It's not that I oppose direct democracy, per se, but that I don't see the utility in this particular ballot measure. When schools are chronically underfunded, I do not want tax payers voting to keep unwanted animals alive.
This time as I decline, the lady says, "What, you don't love animals?"
I respond, "To eat! Otherwise, not so much."
It's not my kindest moment and the woman realizes it. She shoots me a horrified look, as though I just gave a Heil Hitler, but this quickly turns to pity. The woman looks down on my lack of compassion.
"I'm sorry. I know that you really believe in this and I respect what you're doing, volunteering your time and all. It's just that I'm not a pet person."
* * *
Six years later, I'm sitting on the couch. Skye sighs heavily, letting me know in the gentlest way possible that she wants to play. I'm tired, but I oblige. And so begins a rousing game of chase. Bizarre. I'm a grown man chasing a Scottish Terrier around the tile floor and then letting her chase me.

(Assignment A):
From the essay about pets, return the passage starting at "This time as" and ending at "her chase me.".
(Assignment B):
Answer these questions using the essay about pets:
(i) What does the narrator not want taxpayers voting to do?
(ii) What breed of dog is Skye?
(iii) How many years after the exchange with the woman does the couch scene take place?
(Assignment C):
Write what comes next in the essay about pets, picking up after its final sentence.

(Given material):

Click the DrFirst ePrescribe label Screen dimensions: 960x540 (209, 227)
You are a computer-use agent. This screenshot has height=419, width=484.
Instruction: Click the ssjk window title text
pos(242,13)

(Response box A):
This time as I decline, the lady says, "What, you don't love animals?"
I respond, "To eat! Otherwise, not so much."
It's not my kindest moment and the woman realizes it. She shoots me a horrified look, as though I just gave a Heil Hitler, but this quickly turns to pity. The woman looks down on my lack of compassion.
"I'm sorry. I know that you really believe in this and I respect what you're doing, volunteering your time and all. It's just that I'm not a pet person."
* * *
Six years later, I'm sitting on the couch. Skye sighs heavily, letting me know in the gentlest way possible that she wants to play. I'm tired, but I oblige. And so begins a rousing game of chase. Bizarre. I'm a grown man chasing a Scottish Terrier around the tile floor and then letting her chase me.

(Response box B):
(i) Keep unwanted animals alive.
(ii) A Scottish Terrier.
(iii) Six years.

(Response box C):
On some level, I still don't get the love of pets. I don't understand paying exorbitant amounts of money on food and surgery and customized chew toys. A pet is, after all, just a pet. Yet, in having a pet, I notice that I pay closer attention to body language. I'm a little more patient. Not a lot, but enough to realize that pets play a bigger role in life than I had once imagined.
I'm not one to write a book about how I can learn about God through whispering to sheep dogs. Nor am I one to call the animal who licks its ass "a member of our family." Still, Skye has her place in our home and oddly enough, I'm glad she's around.